Exercise aim: Transcribed word for word, the lines below from the one with "The height and" through the last line of the records form the answer; no picture is to be included.

Material to process:
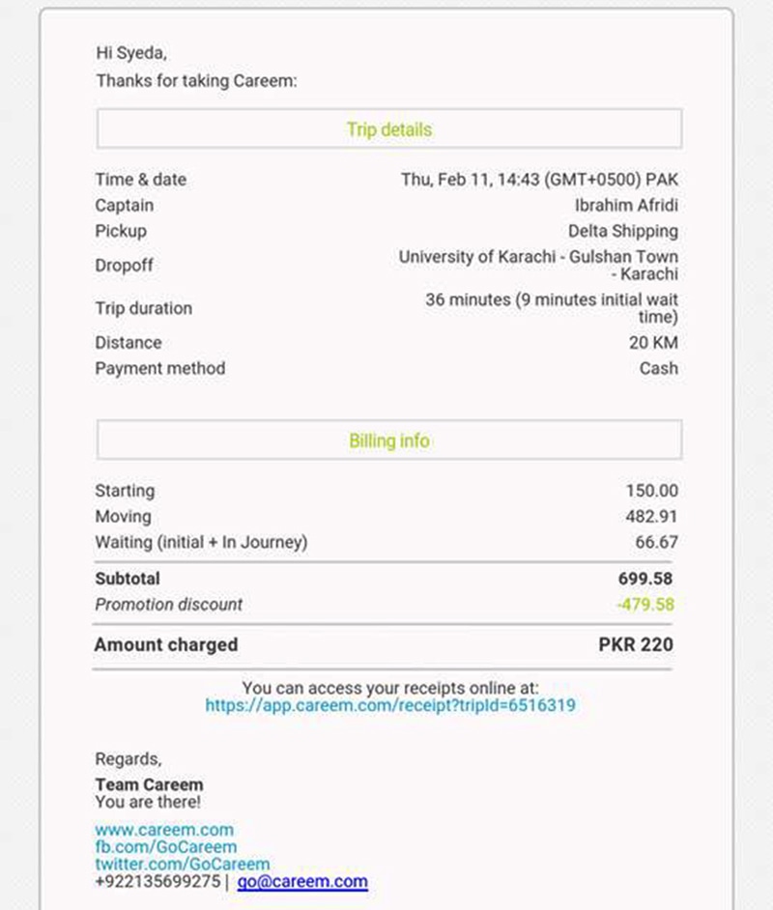Image resolution: width=773 pixels, height=910 pixels.
Task: Click the Subtotal value 699.58
Action: coord(645,579)
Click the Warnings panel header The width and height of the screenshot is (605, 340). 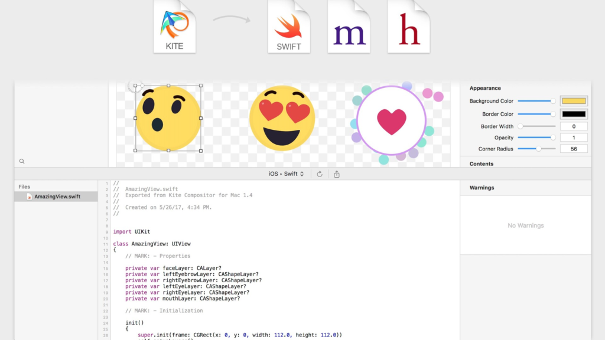click(481, 187)
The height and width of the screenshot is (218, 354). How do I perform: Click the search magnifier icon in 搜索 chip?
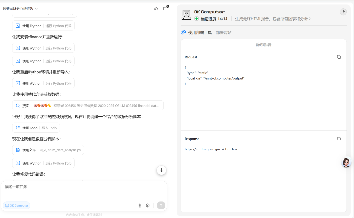(x=17, y=105)
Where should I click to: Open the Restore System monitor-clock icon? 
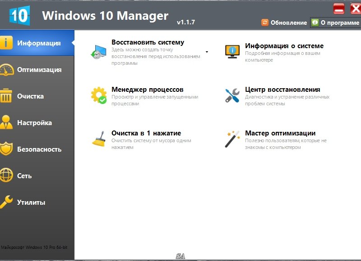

Response for this exercise:
The height and width of the screenshot is (218, 354). How do I perform: Click the search magnifier icon in 搜索 chip?
(x=17, y=105)
Where should I click to: Open the Restore System monitor-clock icon? 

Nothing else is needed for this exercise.